For example, instead of starting with the ubiquitous setting description, zero in on a specific element of the scene: the weathered oak door with peeling red paint; the cold, steel, oversized knob in your protagonist’s hand; the pocked, gray granite stoop beneath her feet. Allow the setting to speak, to create tension.
By providing concrete images, you’re grounding your writing in reality, giving your scene life and greater potential. This also helps the reader visualize what you’re describing, which can be especially helpful when tackling complex or abstract subjects. Additionally, concrete details add texture and flavor to help your reader engage and commit.
For many writers, the pressure to craft a strong opening causes anxiety, making progress impossible. Try writing out of sequence to alleviate pressure. Focus on parts that are clear, obvious, and workable; give yourself room to circle back and polish the opening.

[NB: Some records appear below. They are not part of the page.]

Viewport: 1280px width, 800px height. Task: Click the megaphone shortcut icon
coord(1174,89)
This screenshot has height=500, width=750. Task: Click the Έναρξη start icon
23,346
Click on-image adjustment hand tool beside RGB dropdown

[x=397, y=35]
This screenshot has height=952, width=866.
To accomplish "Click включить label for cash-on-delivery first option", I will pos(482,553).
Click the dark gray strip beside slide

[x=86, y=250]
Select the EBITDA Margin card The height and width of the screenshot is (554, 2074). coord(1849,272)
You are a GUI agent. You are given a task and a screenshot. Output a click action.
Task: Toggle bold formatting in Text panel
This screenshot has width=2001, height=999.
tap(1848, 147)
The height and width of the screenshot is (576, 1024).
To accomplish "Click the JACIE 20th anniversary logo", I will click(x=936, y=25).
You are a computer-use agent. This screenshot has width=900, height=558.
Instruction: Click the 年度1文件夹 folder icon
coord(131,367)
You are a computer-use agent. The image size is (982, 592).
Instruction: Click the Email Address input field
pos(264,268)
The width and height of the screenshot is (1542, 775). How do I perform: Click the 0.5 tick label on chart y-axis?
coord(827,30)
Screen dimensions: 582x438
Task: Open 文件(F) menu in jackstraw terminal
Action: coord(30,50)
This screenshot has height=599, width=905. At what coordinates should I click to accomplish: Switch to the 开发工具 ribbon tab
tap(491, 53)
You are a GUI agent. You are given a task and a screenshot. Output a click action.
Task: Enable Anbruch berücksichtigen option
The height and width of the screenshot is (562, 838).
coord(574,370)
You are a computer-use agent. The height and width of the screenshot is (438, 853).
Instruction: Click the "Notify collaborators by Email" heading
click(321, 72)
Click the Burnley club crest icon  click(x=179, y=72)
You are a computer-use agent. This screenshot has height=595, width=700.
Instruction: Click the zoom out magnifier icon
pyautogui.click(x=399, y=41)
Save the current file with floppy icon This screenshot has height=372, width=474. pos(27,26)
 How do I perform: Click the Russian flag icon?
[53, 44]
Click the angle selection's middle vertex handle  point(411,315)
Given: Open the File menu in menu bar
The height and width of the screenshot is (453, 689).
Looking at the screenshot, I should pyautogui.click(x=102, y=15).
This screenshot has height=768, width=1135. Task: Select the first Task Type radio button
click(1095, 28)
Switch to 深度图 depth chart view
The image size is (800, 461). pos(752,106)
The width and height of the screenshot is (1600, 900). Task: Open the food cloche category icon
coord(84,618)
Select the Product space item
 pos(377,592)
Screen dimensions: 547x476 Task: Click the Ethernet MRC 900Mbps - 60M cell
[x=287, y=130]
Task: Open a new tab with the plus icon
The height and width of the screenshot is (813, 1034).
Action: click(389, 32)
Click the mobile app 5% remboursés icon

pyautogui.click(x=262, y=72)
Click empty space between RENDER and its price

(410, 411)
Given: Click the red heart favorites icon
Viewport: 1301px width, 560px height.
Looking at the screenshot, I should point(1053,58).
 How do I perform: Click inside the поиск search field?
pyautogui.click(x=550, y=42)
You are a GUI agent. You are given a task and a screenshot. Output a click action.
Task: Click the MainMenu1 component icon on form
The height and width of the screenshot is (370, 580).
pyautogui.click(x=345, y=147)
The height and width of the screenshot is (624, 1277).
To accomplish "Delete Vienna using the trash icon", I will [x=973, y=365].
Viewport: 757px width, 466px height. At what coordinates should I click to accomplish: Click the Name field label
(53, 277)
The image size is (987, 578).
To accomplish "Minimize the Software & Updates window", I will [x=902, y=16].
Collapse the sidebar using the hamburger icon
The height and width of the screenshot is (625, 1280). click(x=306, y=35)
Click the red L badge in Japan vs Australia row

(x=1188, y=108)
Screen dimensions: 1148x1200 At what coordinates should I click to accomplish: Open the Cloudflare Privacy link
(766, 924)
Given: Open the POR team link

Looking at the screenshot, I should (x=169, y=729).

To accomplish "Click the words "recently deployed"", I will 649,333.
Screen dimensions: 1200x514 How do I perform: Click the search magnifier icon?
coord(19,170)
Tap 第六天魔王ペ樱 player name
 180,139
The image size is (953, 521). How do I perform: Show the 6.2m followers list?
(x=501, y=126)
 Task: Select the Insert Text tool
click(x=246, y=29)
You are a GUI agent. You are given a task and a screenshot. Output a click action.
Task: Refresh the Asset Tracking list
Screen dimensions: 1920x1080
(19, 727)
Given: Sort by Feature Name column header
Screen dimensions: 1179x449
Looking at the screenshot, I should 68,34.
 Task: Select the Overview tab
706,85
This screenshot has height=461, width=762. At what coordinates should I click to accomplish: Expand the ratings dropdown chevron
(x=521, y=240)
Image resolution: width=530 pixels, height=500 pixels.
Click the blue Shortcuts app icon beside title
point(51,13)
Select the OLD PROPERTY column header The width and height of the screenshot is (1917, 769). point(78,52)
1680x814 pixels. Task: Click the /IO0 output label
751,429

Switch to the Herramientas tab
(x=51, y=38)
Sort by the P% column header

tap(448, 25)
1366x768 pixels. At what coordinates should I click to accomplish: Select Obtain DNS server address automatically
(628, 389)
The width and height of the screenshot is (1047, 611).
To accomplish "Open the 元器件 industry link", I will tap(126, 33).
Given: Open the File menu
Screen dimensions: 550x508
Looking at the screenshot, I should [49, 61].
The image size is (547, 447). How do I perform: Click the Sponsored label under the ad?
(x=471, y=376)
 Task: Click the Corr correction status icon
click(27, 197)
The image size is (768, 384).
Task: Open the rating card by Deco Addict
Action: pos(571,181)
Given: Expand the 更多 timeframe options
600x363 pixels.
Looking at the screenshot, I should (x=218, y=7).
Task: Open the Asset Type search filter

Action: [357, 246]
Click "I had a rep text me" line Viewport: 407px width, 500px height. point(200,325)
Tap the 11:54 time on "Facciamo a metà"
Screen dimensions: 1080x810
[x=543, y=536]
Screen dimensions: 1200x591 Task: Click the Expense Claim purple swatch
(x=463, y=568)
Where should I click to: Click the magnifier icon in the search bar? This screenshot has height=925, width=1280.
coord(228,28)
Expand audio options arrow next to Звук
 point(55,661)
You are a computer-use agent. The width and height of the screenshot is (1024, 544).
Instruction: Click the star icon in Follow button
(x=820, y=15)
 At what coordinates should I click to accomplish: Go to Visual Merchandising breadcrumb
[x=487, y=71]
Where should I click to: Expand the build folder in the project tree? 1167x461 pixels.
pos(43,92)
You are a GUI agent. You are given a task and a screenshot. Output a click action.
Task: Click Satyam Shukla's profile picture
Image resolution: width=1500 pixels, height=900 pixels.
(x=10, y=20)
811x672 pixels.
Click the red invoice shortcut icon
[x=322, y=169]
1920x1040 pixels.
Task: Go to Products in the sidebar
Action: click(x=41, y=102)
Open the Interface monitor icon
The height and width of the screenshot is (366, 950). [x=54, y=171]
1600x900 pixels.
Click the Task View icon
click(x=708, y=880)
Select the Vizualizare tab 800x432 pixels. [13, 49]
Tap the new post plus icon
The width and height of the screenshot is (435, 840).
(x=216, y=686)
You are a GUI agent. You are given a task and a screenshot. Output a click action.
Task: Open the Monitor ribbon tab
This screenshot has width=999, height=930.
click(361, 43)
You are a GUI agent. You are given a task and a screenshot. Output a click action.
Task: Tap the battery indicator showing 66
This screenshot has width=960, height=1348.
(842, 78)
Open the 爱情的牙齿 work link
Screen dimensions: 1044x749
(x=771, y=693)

I think openings are best written last, after the draft of the story. By that time in the process, you’ll know where everything goes, what works, and what doesn’t. You’ll also have the freedom to test alternate routes. Openings written first can bind an author to a premise that may not survive the editing phase.
Key Takeaways for Crafting Stronger Beginnings:
- Start with a strong premise, but be willing to bend as needed.
- Get to the action immediately.
- Establish yourself as bold, capable, and trustworthy.
- Write clearly and simply.
- Make a strong first impression; you may not get another chance.
What do you think?
What’s your formula for writing a strong opening chapter?
Share your thoughts below.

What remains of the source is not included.